Pig Farms Lighting Design: Best Light for Pig House
Directory:
1. The Influence of Light on Pigs
2. Pig House Lighting Design
3. Best Light for Pig House
In recent years, pig farming has increasingly shifted towards closed and factory-based systems, leading to significant advancements in environmental control systems for pig housing. Currently, these systems primarily focus on managing temperature, humidity, and harmful gases, while the regulation of light conditions is often overlooked. Research indicates that the lighting environment can have both direct and indirect effects on the production performance of pigs, thereby influencing the overall efficiency of pig farms.
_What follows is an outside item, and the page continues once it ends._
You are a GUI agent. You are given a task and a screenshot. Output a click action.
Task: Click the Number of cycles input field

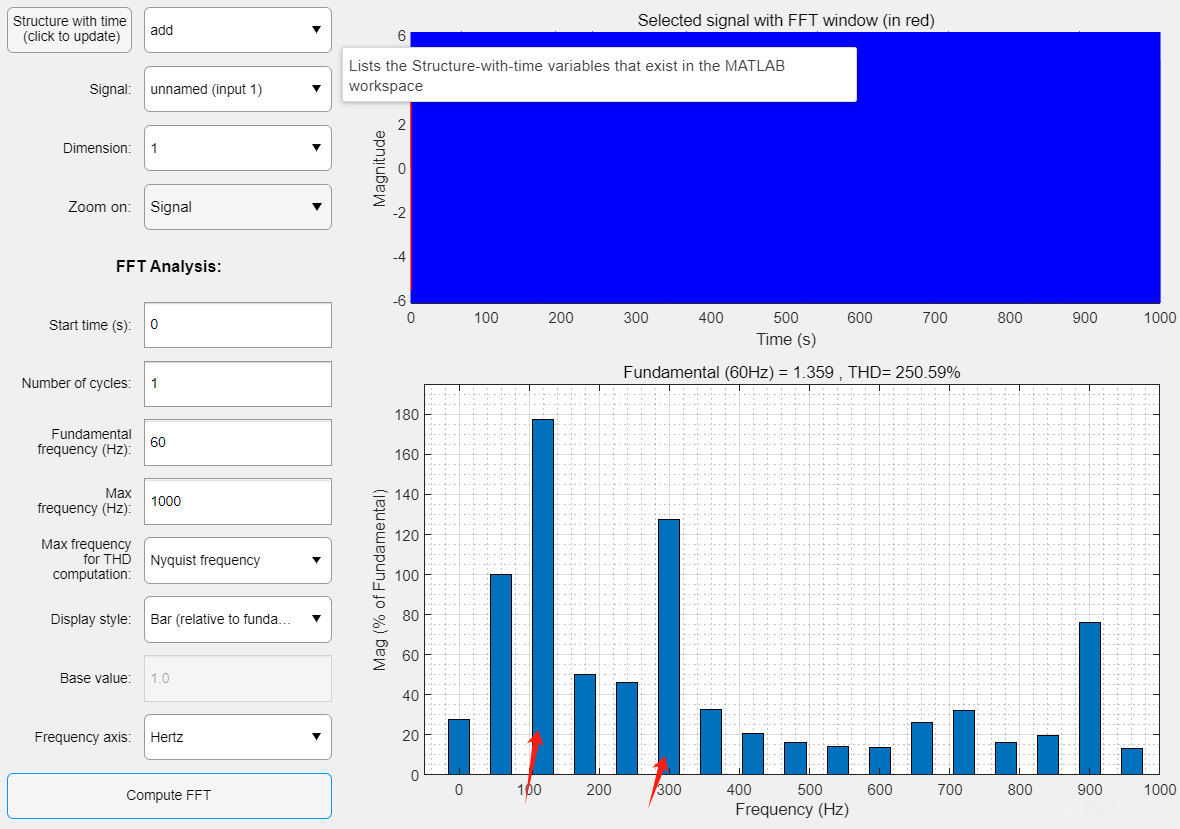[x=237, y=384]
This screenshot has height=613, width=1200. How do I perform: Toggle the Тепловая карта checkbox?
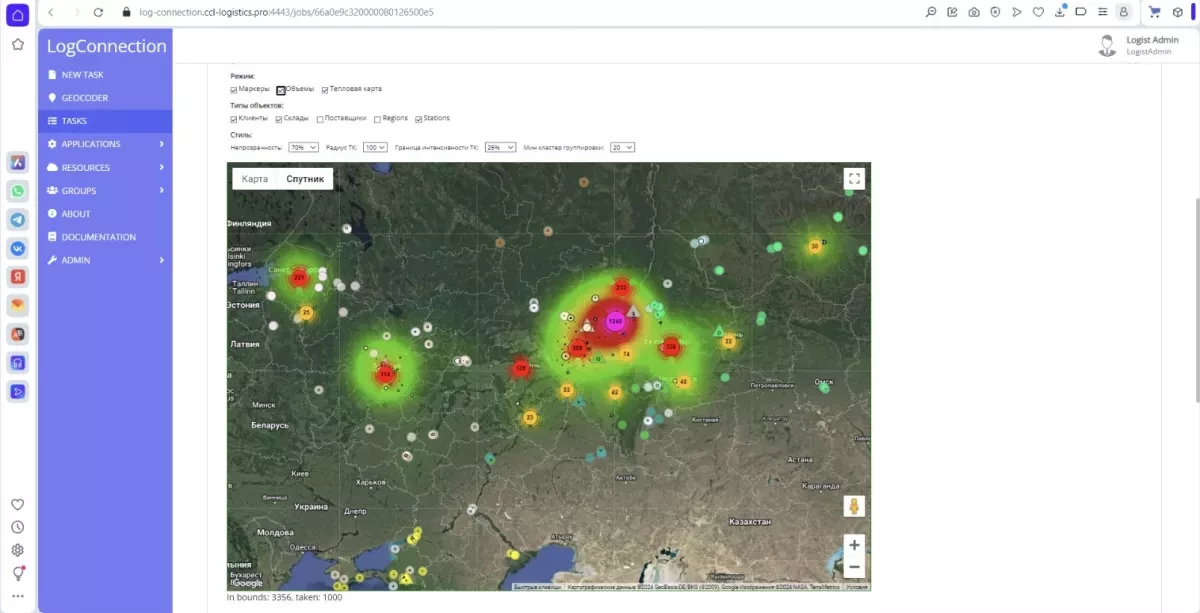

The use of artificial lighting technology in pig houses, which provides appropriate light sources for pigs, ranks second in energy consumption after ventilation fans within the entire farm. Consequently, developing a well-structured lighting management system for pig houses is crucial for enhancing production efficiency as well as for energy conservation and emission reduction.
1. The Influence of Light on Pigs
The lighting environment in pig houses is characterized by light intensity and duration. Unlike humans, pigs possess only two types of cone pigments for color recognition, allowing them to see only blue and green, making them less sensitive to light colors. The European Livestock Association mandates that pigs must be provided with a minimum light level of 40 Lux for at least 8 hours daily, which serves as a basic welfare requirement. However, further exploration is necessary to find a balance between production efficiency and animal welfare.
1.1 Impact of Light on Sows
Adequate lighting can enhance estrus in sows. Extending the duration of light exposure positively influences the reproductive system of sows and the development of embryos. By increasing light exposure, the hypothalamus in reserve sows is stimulated, leading to decreased melatonin secretion and increased production of gonadotropin-releasing hormone. This, in turn, prompts the anterior pituitary to boost the secretion of follicle-stimulating hormone and luteinizing hormone, accelerating follicle maturation and advancing the onset of estrus. Research by Peng Guiyou indicated that providing 16 hours of light daily can advance the first estrus of Rongchang pigs by 18.5 days and increase litter size by 2.8 piglets. Anssi Tast and colleagues found that light intensities of 200 Lux and 1.000 Lux do not effectively reduce melatonin secretion in sows compared to 40 Lux, suggesting that simply increasing light intensity does not induce estrus in gilts. Therefore, an appropriate light intensity is beneficial not only for stimulating estrus in gilts but also for reducing energy consumption in pig houses.
The impact of light on sows is evident in various factors such as conception rates, litter size, and milk production. Tian Yunbo noted that increasing the light intensity in breeding sow housing from 6 Lux to 8 Lux, and then to 70 Lux and 100 Lux, results in improvements in litter size, birth weight, litter weight, average daily weight gain, and weaning litter weight, with increases ranging from 4.5% to 8.5%, 4.5% to 16.7% (0.7 kg to 1.6 kg), 5.6%, and 5.1% to 12.2%, respectively. Mabry JW and colleagues found that providing 1 hour of light per day during lactation, compared to 8 hours, significantly boosts the number of piglets weaned at 21 days of age (P < 0.05). This may be attributed to longer light exposure enhancing the number of piglets that can nurse (P < 0.05), with no significant difference in the amount of milk produced by the sows. The American Society of Agricultural Bioengineering suggests that the ideal light intensity for pregnant or reserve sows is around 100 Lux, with light exposure lasting 14 to 16 hours daily.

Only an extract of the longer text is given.